Required action: Exact copy, no pictures: return all the data below as written.

Saved data entries:
○ ○ ○ ○ ○ ○ ○

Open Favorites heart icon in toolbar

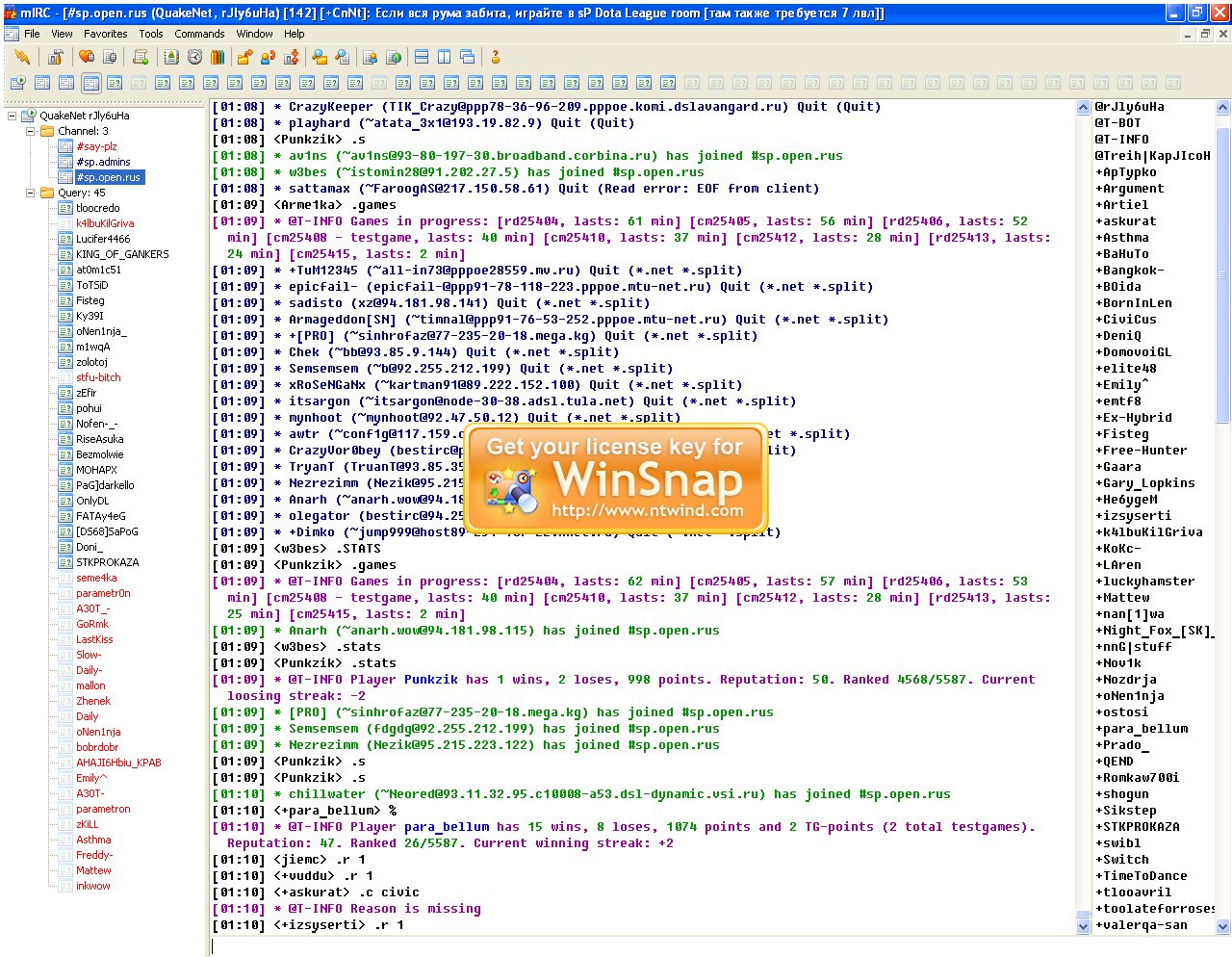(x=87, y=58)
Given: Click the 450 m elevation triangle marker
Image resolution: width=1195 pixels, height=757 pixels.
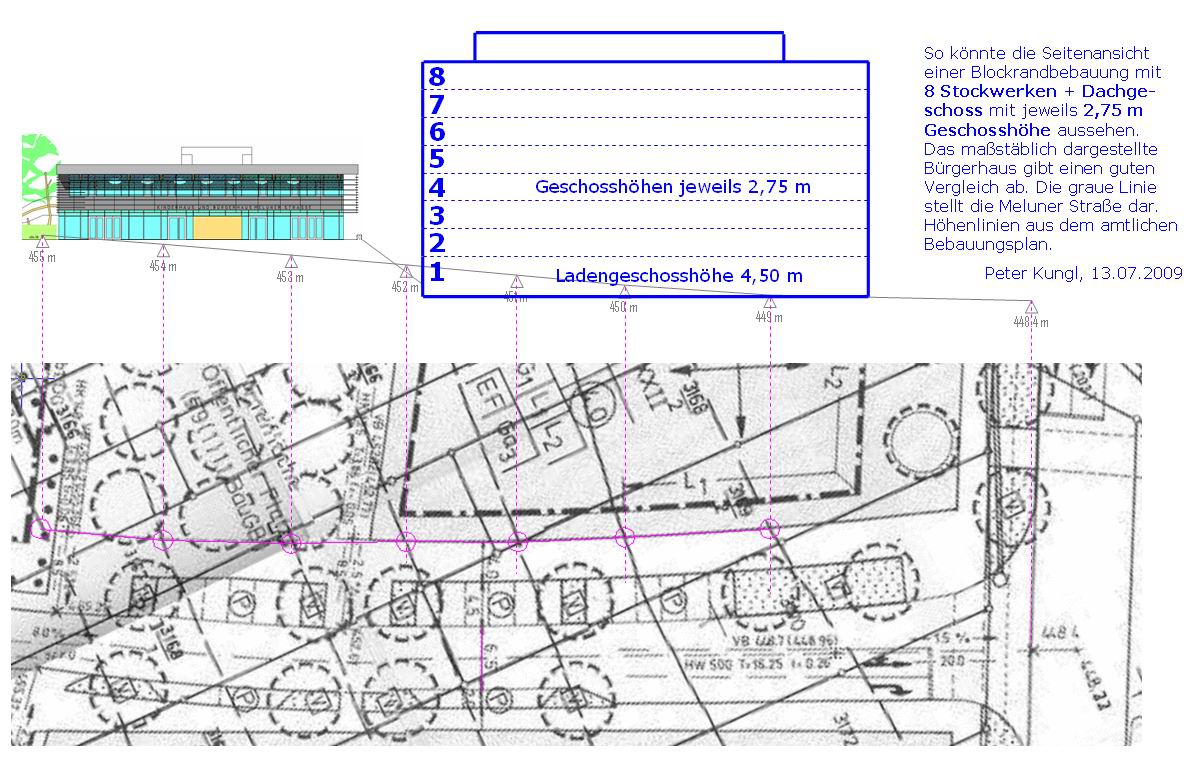Looking at the screenshot, I should tap(624, 291).
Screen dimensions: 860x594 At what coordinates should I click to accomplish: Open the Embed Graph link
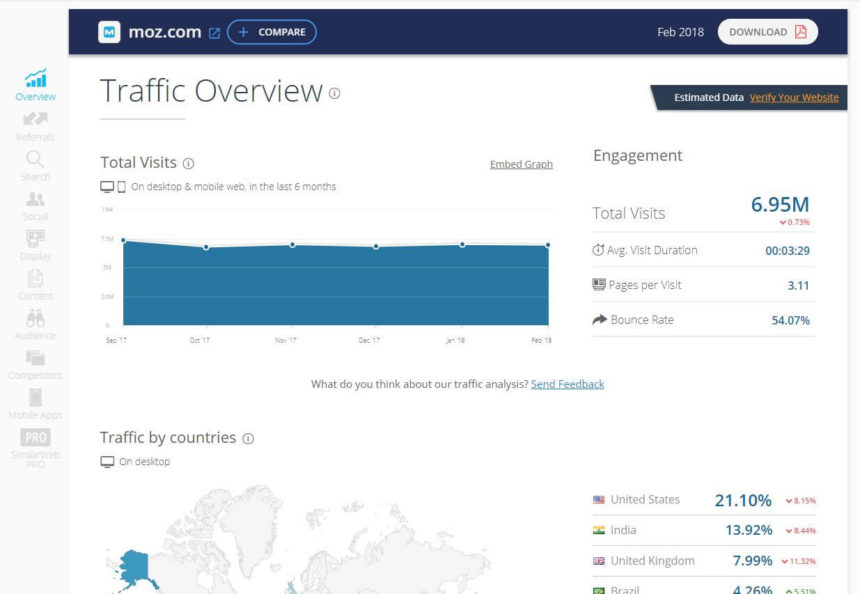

○ ○ ○ ○ ○ ○ ○

Expected answer:
Open Favorites heart icon in toolbar

(x=87, y=58)
Given: Click the 450 m elevation triangle marker
Image resolution: width=1195 pixels, height=757 pixels.
Looking at the screenshot, I should tap(624, 291).
Screen dimensions: 860x594 At what coordinates should I click to accomplish: Open the Embed Graph link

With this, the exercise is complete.